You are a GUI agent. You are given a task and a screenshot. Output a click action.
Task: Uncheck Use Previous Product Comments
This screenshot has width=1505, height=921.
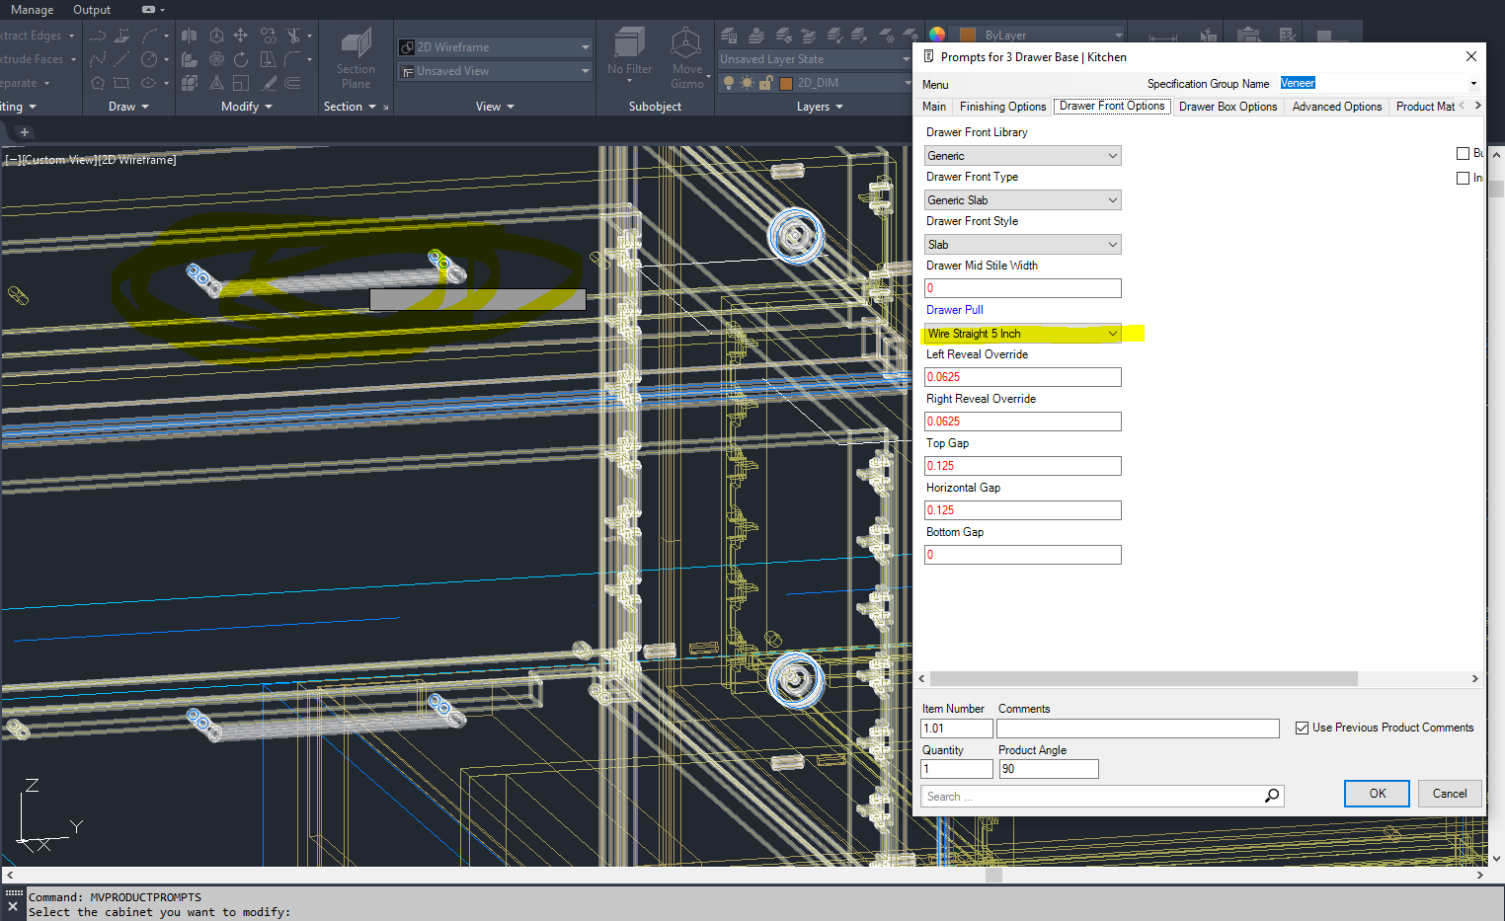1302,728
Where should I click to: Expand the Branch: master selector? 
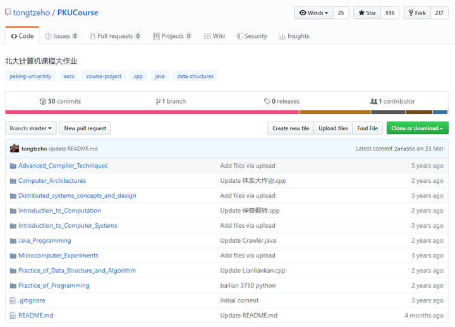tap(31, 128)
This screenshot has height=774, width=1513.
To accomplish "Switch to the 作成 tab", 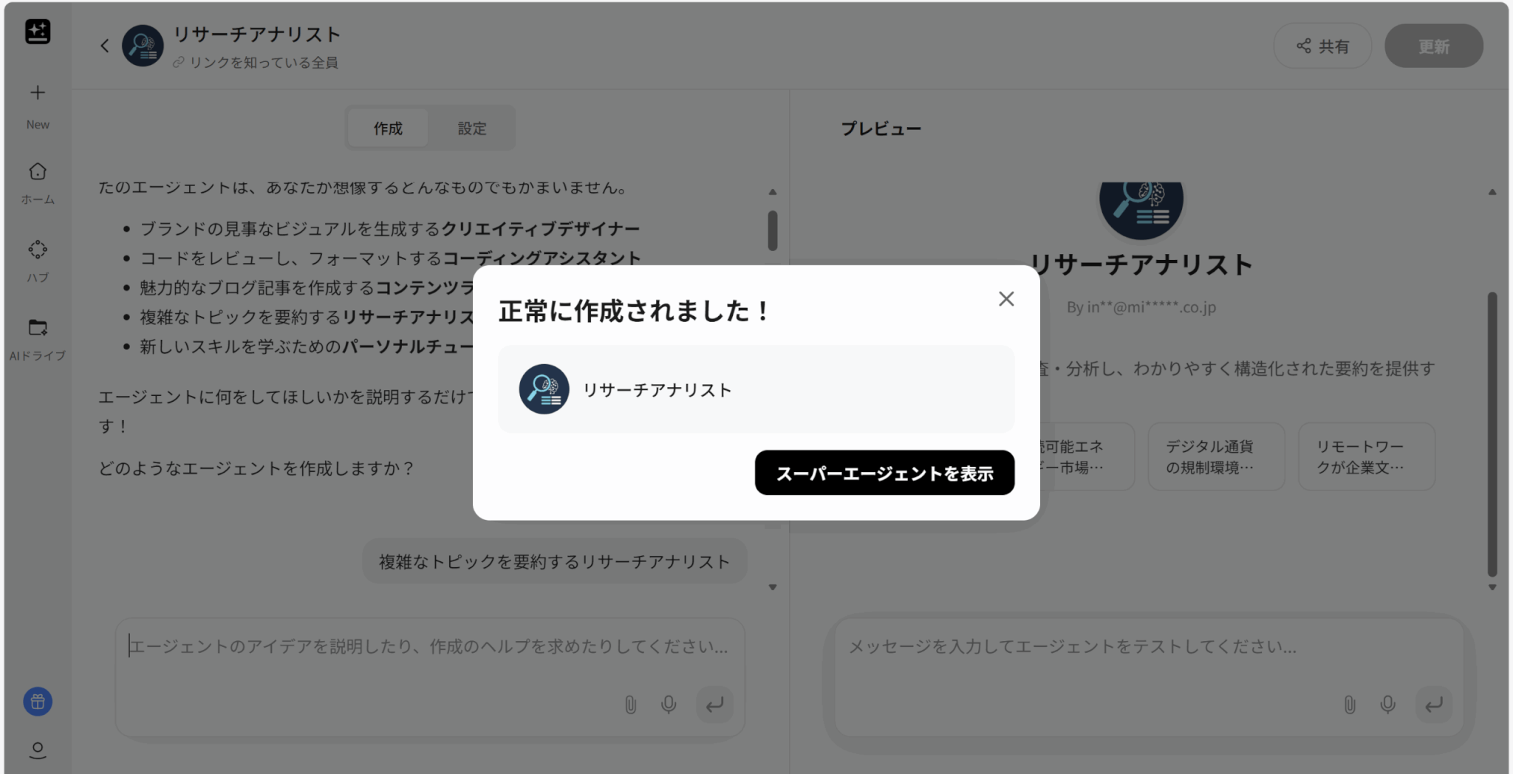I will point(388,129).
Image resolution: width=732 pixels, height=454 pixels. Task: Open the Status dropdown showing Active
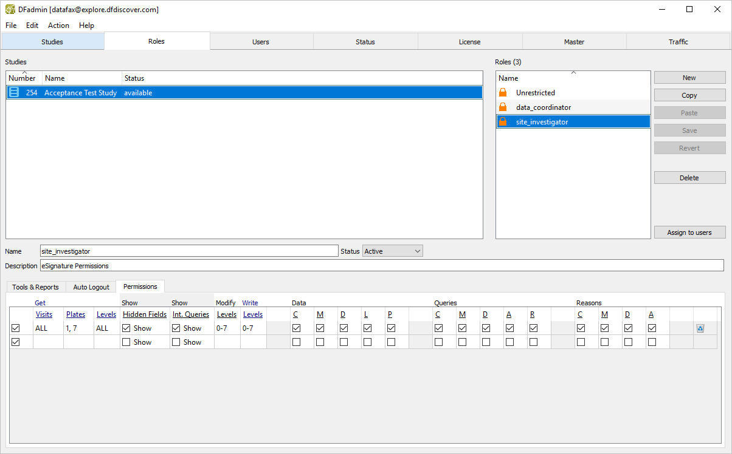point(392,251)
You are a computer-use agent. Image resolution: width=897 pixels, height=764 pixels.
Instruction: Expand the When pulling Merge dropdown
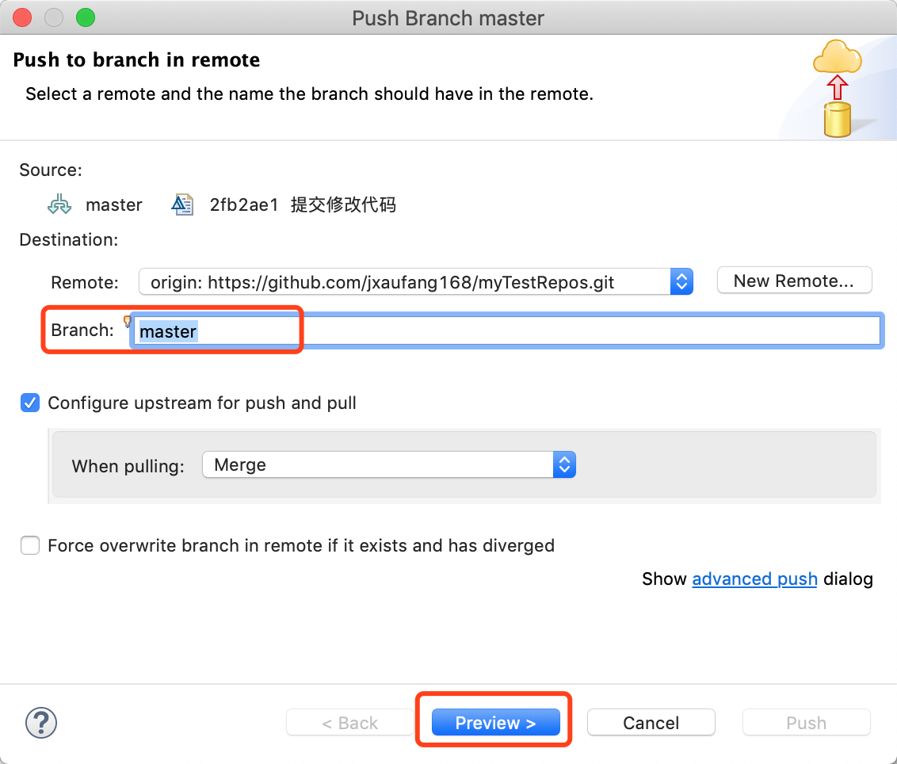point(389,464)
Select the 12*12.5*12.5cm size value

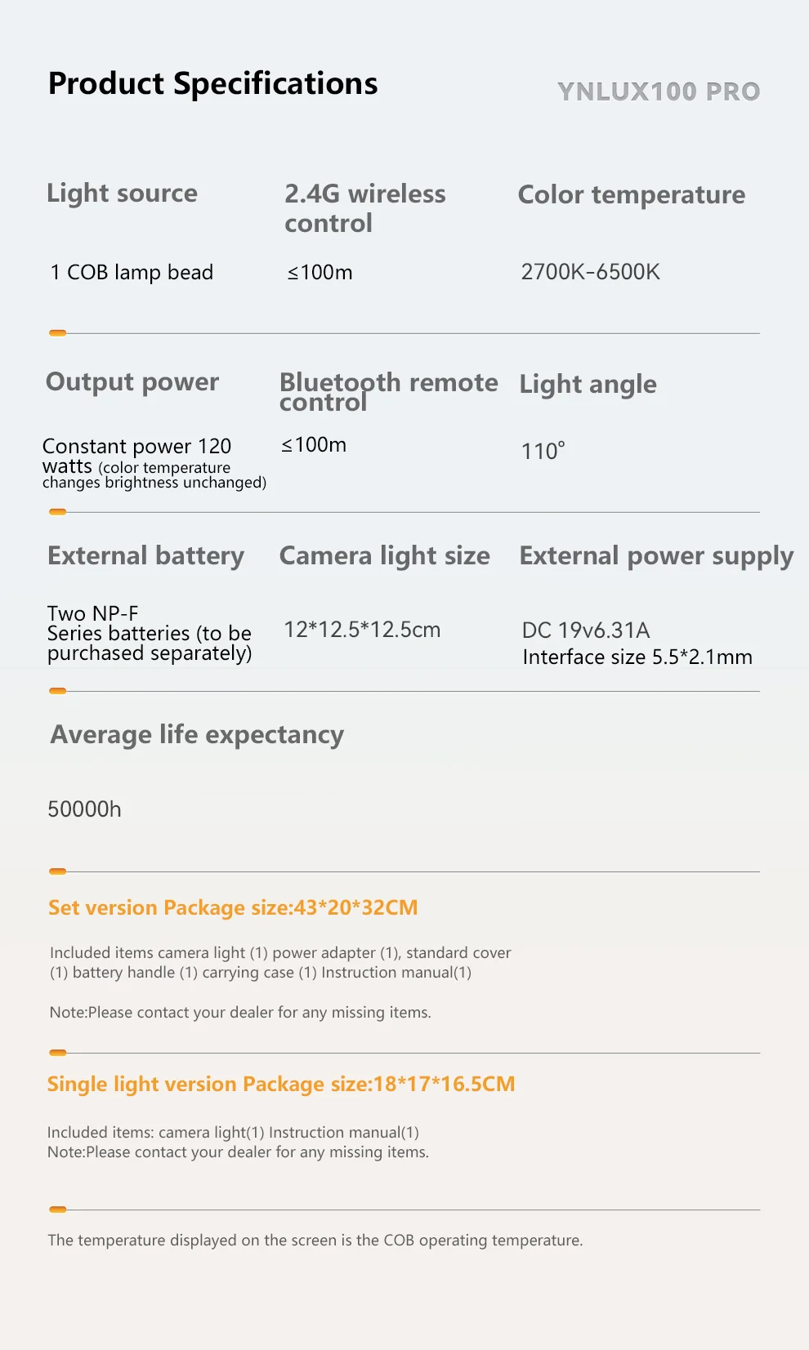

====

WHAT IS BEING ASKED
Copy each line of the listing that holds the word "agent".

PROBLEM SOLUTION
You are a GUI agent. You are given a task and a screenshot. Output a click action.
You are a computer-use agent. Image resolution: width=897 pixels, height=764 pixels.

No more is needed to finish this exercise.